Citing local intelligence officials, CNN reported that the attacks in South Waziristan targeted suspected Taliban militants.
Three missiles reportedly targeted vehicles mounted with anti-aircraft guns, according to the sources. One missile missed its intended target and landed near a house.
The dead were suspected Taliban militants, a local intelligence official said.
Another local official said nine other militants were wounded in the attack.
The missile strikes took place Monday morning about nine miles (15 km) from the town of Wana in South Waziristan.
Agence France-Presse (AFP) reported that the attacks started massive fires in two villages and sent residents fleeing in panic. Local residents later told AFP that hundreds of Taliban had gathered near the sites of the attacks for funeral prayers.
The suspected US strikes have continued despite a warning by Taliban militants based in tribal territory last month that any more would lead to reprisal attacks across Pakistan.
A missile attack late last month by a US jet killed Rashid Rauf, the alleged Al-Qaeda mastermind of a 2006 transatlantic airplane bombing plot, as well as an Egyptian Al-Qaeda operative, security officials have said.
The Voice of America (VOA) reported that media reports suggest the US has carried out some 30 air attacks in Pakistan this year. "The Pakistani government has publicly condemned the air strikes, saying they undermine Pakistan's counter-terrorism efforts," the VOA reported.
Al Jazeera noted that the attacks came a day after the Taliban killed two Afghan brothers they suspected of being spies for the US.
Pakistani police found the bodies strewn with bullets in an abandoned village in North Waziristan, Khan Zada, a local police official said.
A note signed by the Taliban was left with the bodies. It said that the brothers were from the Afghan city of Khost, near the Pakistan border, and had been abducted and killed.
The chairman of the US Joint Chiefs of Staff, Adm. Mike Mullen, said at a news conference in Kabul on Saturday that the US would potentially double its deployment to Afghanistan by mid-2009, according to AFP.
A total of 70,000 foreign troops are currently deployed in Afghanistan to fight the Taliban insurgency, AFP said, but violence is on the rise.
This year has been the bloodiest for international forces here since the Taliban fell, with nearly 290 soldiers killed. About 1,000 Afghan troops and police, as well as more than 2,000 civilians, have also been killed in 2008.
In a recent Christian Science Monitor dispatch from Kabul, experts warned that the US is increasingly facing a similar problem in Afghanistan as the Soviets did in the 1980s: attacks on vulnerable supply roads, lack of control of the countryside, and an enemy with hideouts across the border in Pakistan.
From the perspective of Zamir Kabulov, the former Soviet official, President-elect Barack Obama's proposed troops surge for Afghanistan is not enough....
The Soviets had nearly 400,000 Soviet and Afghan soldiers at their disposal – more than twice what the US and NATO have here – and yet they still failed, he notes.

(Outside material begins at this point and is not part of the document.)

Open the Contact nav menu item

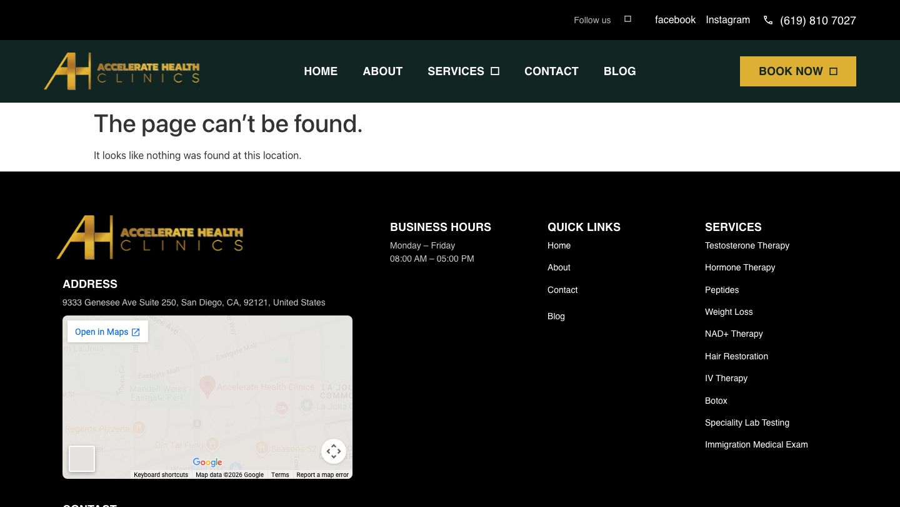point(551,71)
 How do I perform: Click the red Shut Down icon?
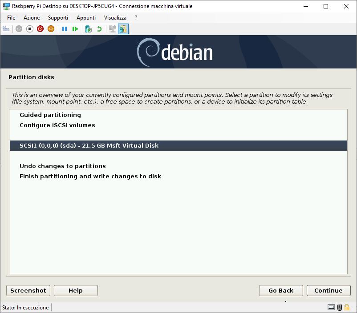coord(41,29)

The coalition's stretched resources have created an unwanted echo of the worst of Soviet times, Professor Goodson [of the US Army War College in Carlisle, Pa.] says.
In a commentary in Dawn, a Pakistani English-language daily, Muhammad Khakwani said the problems in the north Pakistan tribal areas were aggravated by ill-defined borders.
Whether it is wheat being smuggled, water rights, or militants crossing unchecked, addressing the root causes of the problems always gets complicated by the absence of agreed upon borders....
How can we fence a border when the neighbor does not agree on where to draw the line? We have unofficial agreements with tribal elders regarding the role of our troops from the lawless zone between Afghanistan and Pakistan. This guarantees that the tribal, lawless zone will remain tribal and lawless.